DetAny4D: Detect Anything 4D Temporally in a Streaming RGB Video
Jiawei Hou, Shenghao Zhang, Can Wang, Zheng Gu, Yonggen Ling, Taiping Zeng, Xiangyang Xue, Jingbo Zhang
TL;DR
DetAny4D tackles the challenge of reliable 4D object detection in streaming RGB video by introducing the DA4D dataset and an end-to-end open-set framework that predicts globally consistent 3D b-boxes across time. The model fuses multi-modal vision priors from SAM and DINOv2 with depth and camera cues through a geometry-aware Spatiotemporal Decoder and multi-task heads, trained with a sequence-aware strategy and specialized losses to enforce spatial and temporal consistency.

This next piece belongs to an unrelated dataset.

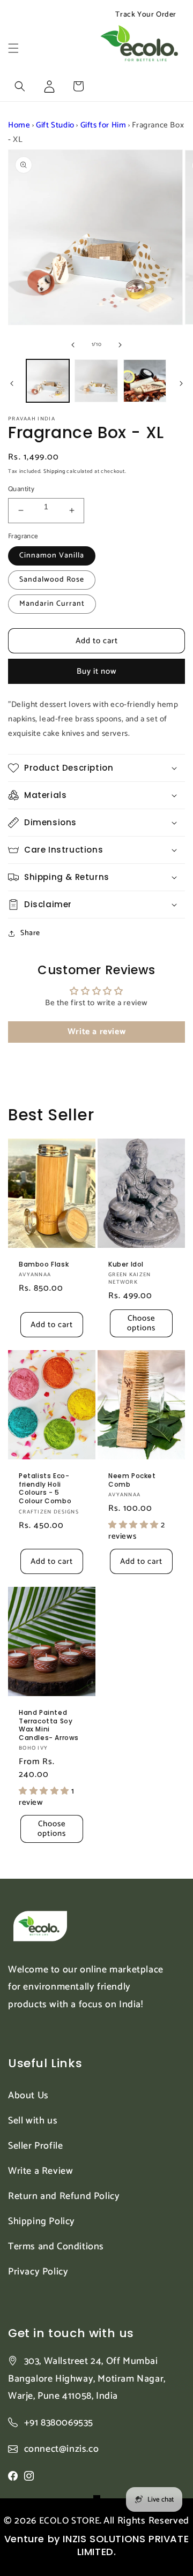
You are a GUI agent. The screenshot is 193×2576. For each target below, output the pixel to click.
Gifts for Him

Key contributions include the large-scale, spatiotemporally annotated DA4D dataset; the DetAny4D end-to-end 4D detector; and a training regime plus loss design that significantly reduces cross-frame variance while maintaining competitive 3D accuracy and open-set capability. Together, these advances enable robust long-term perception for streaming scenes and pave the way for scalable 4D perception in real-world systems.
Abstract
Reliable 4D object detection, which refers to 3D object detection in streaming video, is crucial for perceiving and understanding the real world. Existing open-set 4D object detection methods typically make predictions on a frame-by-frame basis without modeling temporal consistency, or rely on complex multi-stage pipelines that are prone to error propagation across cascaded stages. Progress in this area has been hindered by the lack of large-scale datasets that capture continuous reliable 3D bounding box (b-box) annotations. To overcome these challenges, we first introduce DA4D, a large-scale 4D detection dataset containing over 280k sequences with high-quality b-box annotations collected under diverse conditions. Building on DA4D, we propose DetAny4D, an open-set end-to-end framework that predicts 3D b-boxes directly from sequential inputs. DetAny4D fuses multi-modal features from pre-trained foundational models and designs a geometry-aware spatiotemporal decoder to effectively capture both spatial and temporal dynamics. Furthermore, it adopts a multi-task learning architecture coupled with a dedicated training strategy to maintain global consistency across sequences of varying lengths. Extensive experiments show that DetAny4D achieves competitive detection accuracy and significantly improves temporal stability, effectively addressing long-standing issues of jitter and inconsistency in 4D object detection. Data and code will be released upon acceptance.